═══ Excerpt provided
Therefore, since ruin is the city's mission, it is only natural that the city's all-pervading image is that of a person digging his own grave. And then, in order that the city can execute its mission with even greater effectiveness, it continues adding on, stacking up, coupling, compounding, and amplifying, in that way helping to hasten its own demise. Recently the New City Image has made its appearance.

The Self-Destructive Apparatus of Civilization Cannot Be Stopped

A robot manufacturing company introduced robots into its own robot factory. This is because it was impossible for the company to compete in the marketplace unless it made an example of its own factory. No longer able to continue operations, it went belly up. In this way the manager of the robot factory was forced to risk his life in the establishment of a roboticized robot factory. Upon completion of the factory, the manager and 600 employees all lost their jobs. It was for that reason (and also to become a model for the industry) that they did it. In order to remain on the cutting edge of technology and stay out in front of the competition it was necessary to build a factory that would allow the presence of not a single human being.
══════
═══ Data provided
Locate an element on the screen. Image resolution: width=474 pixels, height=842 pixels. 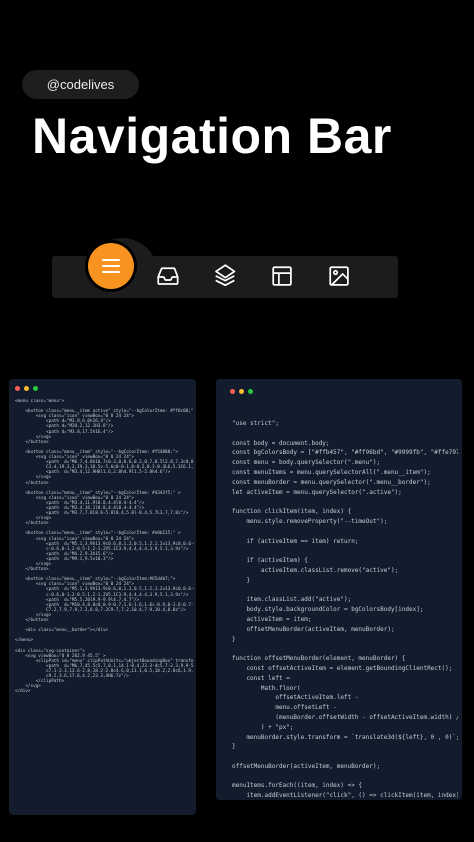
menu-button is located at coordinates (111, 266).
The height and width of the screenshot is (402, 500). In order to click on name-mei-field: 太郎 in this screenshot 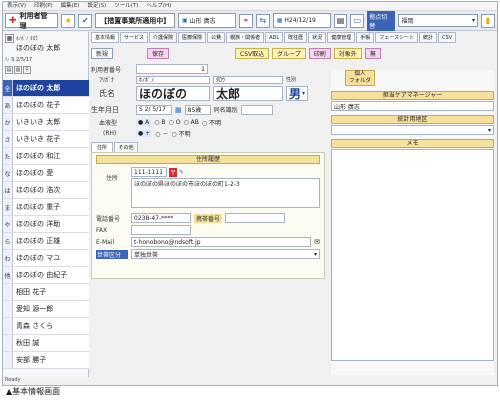, I will do `click(248, 94)`.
══════
## Instructions:
**1.** In the excerpt on civilization's self-destruction, how many employees lost their jobs along with the manager once the roboticized factory was completed?
**2.** Reproduce, word for word, the part of the excerpt on civilization's self-destruction that opens with the words containing "The Self-Destructive Apparatus" and closes with "single human being.".

## Responses per task:
**1.** 600 employees lost their jobs along with the manager.

**2.**
The Self-Destructive Apparatus of Civilization Cannot Be Stopped

A robot manufacturing company introduced robots into its own robot factory. This is because it was impossible for the company to compete in the marketplace unless it made an example of its own factory. No longer able to continue operations, it went belly up. In this way the manager of the robot factory was forced to risk his life in the establishment of a roboticized robot factory. Upon completion of the factory, the manager and 600 employees all lost their jobs. It was for that reason (and also to become a model for the industry) that they did it. In order to remain on the cutting edge of technology and stay out in front of the competition it was necessary to build a factory that would allow the presence of not a single human being.